The superiority of once-daily Ultibro Breezhaler over twice-daily salmeterol/fluticasone in improving lung function and reducing the rate of COPD exacerbations has been established in previous studies. The FLASH study is the first randomized controlled trial to confirm the benefits of directly switching patients from this steroid-containing therapy to the dual bronchodilator, therefore avoiding the side effects of the long-term use of inhaled corticosteroids. Importantly, patients were switched without a wash-out period to mimic clinical practice.

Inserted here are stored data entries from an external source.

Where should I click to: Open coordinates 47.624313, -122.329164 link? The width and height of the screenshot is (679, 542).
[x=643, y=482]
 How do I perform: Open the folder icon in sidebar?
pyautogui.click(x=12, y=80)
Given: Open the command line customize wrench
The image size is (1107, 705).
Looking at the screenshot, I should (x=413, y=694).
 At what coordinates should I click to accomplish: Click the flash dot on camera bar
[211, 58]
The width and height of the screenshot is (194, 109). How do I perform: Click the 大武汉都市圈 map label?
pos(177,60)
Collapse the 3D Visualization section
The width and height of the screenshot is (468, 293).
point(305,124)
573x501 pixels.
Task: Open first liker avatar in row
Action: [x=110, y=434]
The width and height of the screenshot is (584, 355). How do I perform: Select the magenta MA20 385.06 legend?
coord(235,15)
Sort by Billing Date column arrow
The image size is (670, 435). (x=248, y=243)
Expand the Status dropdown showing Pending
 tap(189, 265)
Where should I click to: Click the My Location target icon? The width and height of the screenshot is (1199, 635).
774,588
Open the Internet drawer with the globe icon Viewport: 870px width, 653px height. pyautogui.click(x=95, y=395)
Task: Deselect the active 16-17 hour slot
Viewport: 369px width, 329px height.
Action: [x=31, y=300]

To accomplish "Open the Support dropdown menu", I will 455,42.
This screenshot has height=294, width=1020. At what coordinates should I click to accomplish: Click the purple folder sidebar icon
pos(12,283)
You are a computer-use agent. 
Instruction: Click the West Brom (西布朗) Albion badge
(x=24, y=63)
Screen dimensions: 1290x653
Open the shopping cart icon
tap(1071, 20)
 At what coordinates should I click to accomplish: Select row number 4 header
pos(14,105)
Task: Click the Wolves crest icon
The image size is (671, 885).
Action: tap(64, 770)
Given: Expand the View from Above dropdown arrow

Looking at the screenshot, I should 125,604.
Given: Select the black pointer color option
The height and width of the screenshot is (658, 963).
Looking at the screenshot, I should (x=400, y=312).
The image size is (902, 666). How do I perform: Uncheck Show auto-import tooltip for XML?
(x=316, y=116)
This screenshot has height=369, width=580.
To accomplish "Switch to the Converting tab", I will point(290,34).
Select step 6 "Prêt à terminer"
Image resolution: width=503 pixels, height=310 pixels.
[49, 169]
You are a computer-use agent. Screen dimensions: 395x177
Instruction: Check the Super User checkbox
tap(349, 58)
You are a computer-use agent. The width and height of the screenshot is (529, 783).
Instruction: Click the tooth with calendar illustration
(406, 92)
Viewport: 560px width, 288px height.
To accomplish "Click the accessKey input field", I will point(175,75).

"It has already been established that Ultibro Breezhaler improves patients' lung function when directly compared to Seretide in clinical trials," said Shreeram Aradhye, Chief Medical Officer and Global Head of Medical Affairs for Novartis Pharmaceuticals. "This new research is important because it shows that this benefit also exists when directly switching patients from Seretide to Ultibro Breezhaler as would happen in everyday clinical practice. The FLASH study provides further evidence that it is possible to reduce the burden of long-term inhaled steroids in many COPD patients, as recommended by global treatment guidelines".

These results further reinforce the latest GOLD recommendations, which support the use of dual bronchodilation for the majority of symptomatic COPD patients and limit the use of steroid-containing therapies to specific patient types.

Importantly, the data also indicated that the safety and tolerability profiles of the two treatments were similar.

The FLASH study results were presented at the Asian Pacific Society of Respirology (APSR) Congress in Sydney, Australia (23-26 November 2017).